Maybe, but it’s hard to get around the fact that what Ms. Cooper said to the police was accurate. Nor did she use a slur. “There is an African-American man, I am in Central Park, he is recording me and threatened myself and my dog,” is what she said. This was either the truth or not far from it. If there is a social transgression here that ought to be punishable by the destruction of Ms. Cooper’s reputation, I fail to see it. Mr. Cooper later insisted on CNN that by uttering these words, “she tried to bring death-by-cop down on my head.” Wrong. Phoning the police does not constitute attempted murder. Mr. Cooper is simply redirecting focus away from his own actions here.

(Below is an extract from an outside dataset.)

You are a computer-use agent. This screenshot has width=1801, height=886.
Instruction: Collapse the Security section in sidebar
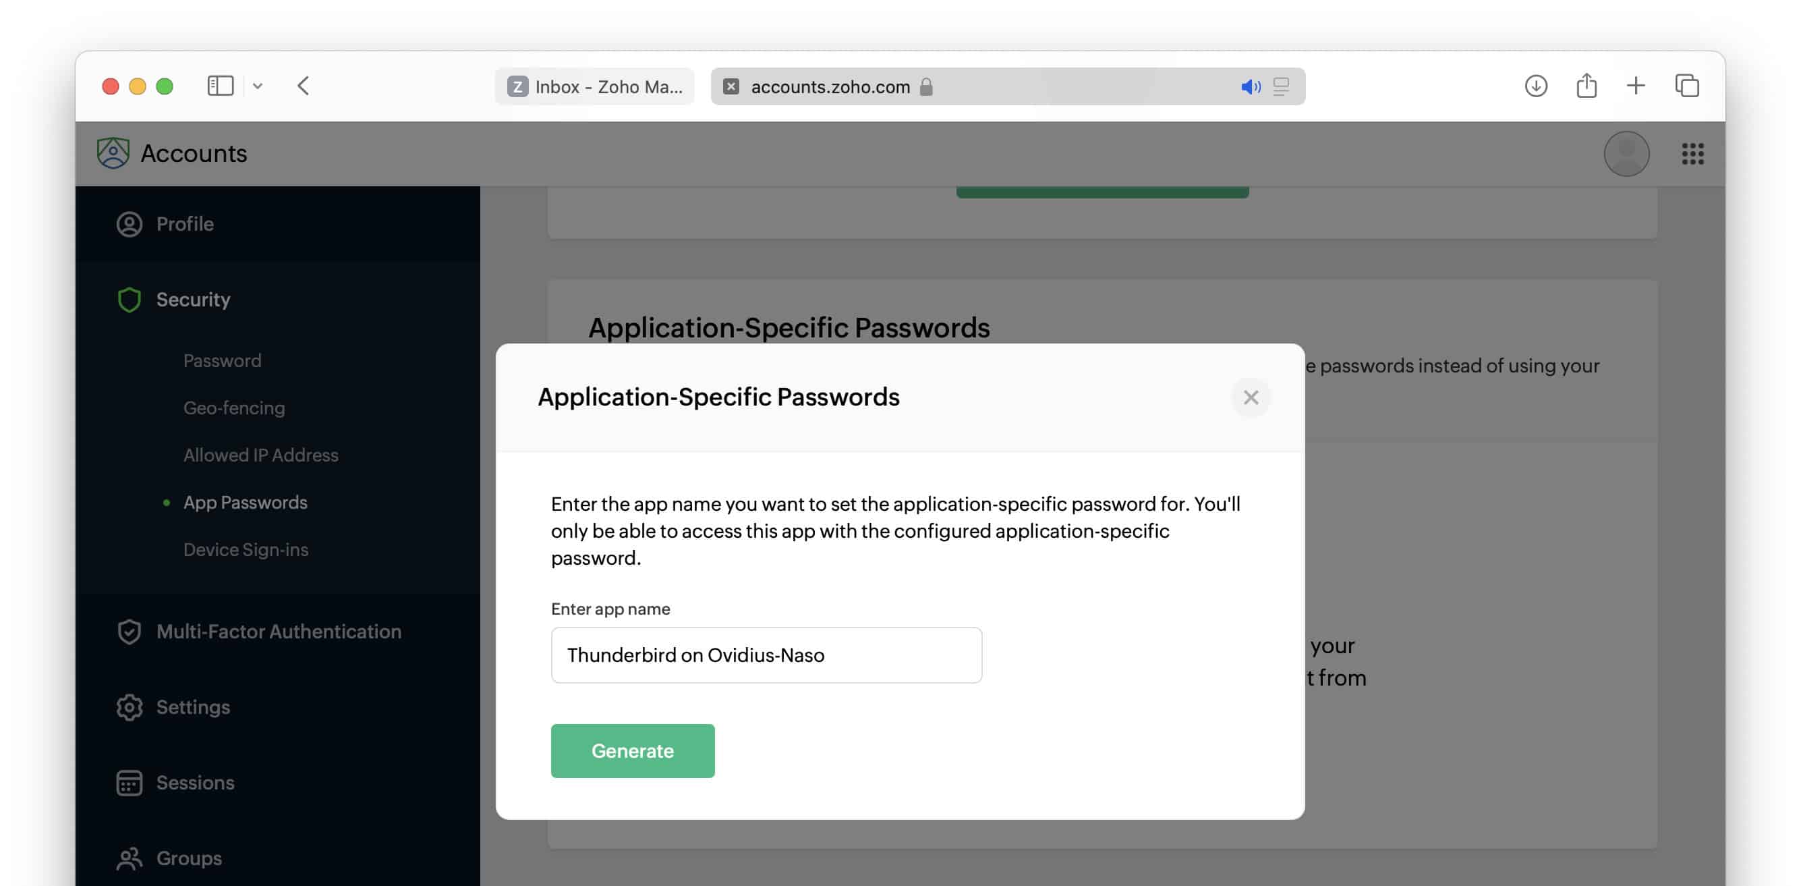(193, 299)
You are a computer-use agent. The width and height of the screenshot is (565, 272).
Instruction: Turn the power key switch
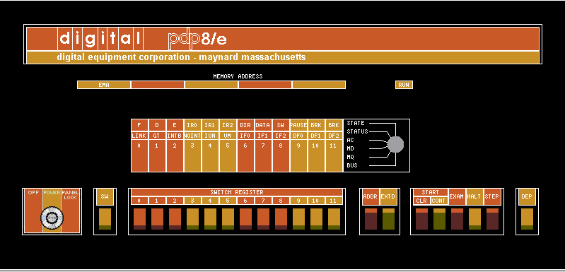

A charge of racism is the quintessential weapon of our age because it gives those who deploy it such an immense feeling of righteousness and because it’s impossible to disprove. No evidence Ms. Cooper can adduce can clear her name. “I voted for Obama twice!” “I have lots of black friends!” “I bought Ibram X. Kendi’s book!” Ms. Cooper’s goose is well and truly cooked. After the video went viral and she became the world’s designated hate target of the day, her only option was to grovel, which rarely works and didn’t this time. “I’m not a racist. I did not mean to harm that man in any way,” she told the media. Harm that man? She did Mr. Cooper no harm. He encouraged her to call the police as he was filming her. He, on the other hand, threatened to harm her dog, then his sister posted the video on Twitter in order to upend Ms. Cooper’s life. She even lost her dog after social-media users Karened on her for “choking” it in the video. But the dog is trying to get away from her, and she is holding it back, not choking it. As far as she knew, it was crucial to restrain the dog to save it from being poisoned.
Just a day after the incident in the park, Franklin Templeton, the financial firm at which Ms. Cooper served as head of portfolio management, tweeted out this:
Following our internal review of the incident in Central Park yesterday, we have made the decision to terminate the employee involved, effective immediately. We do not tolerate racism of any kind at Franklin Templeton.
— Franklin Templeton (@FTI_US) May 26, 2020
Franklin Templeton is a deep-pocketed firm that publicly damned Ms. Cooper as obviously a racist after taking very little time to weigh the facts, in a post that has generated hundreds of thousands of likes. This was tantamount to announcing that any other firm that might be interested in employing Ms. Cooper in the future was a haven for racism. What is she supposed to do with her life now? If I were Ms. Cooper, I would be focused on one potential source of income only: Suing my former employer for its libel and demanding a hefty sum.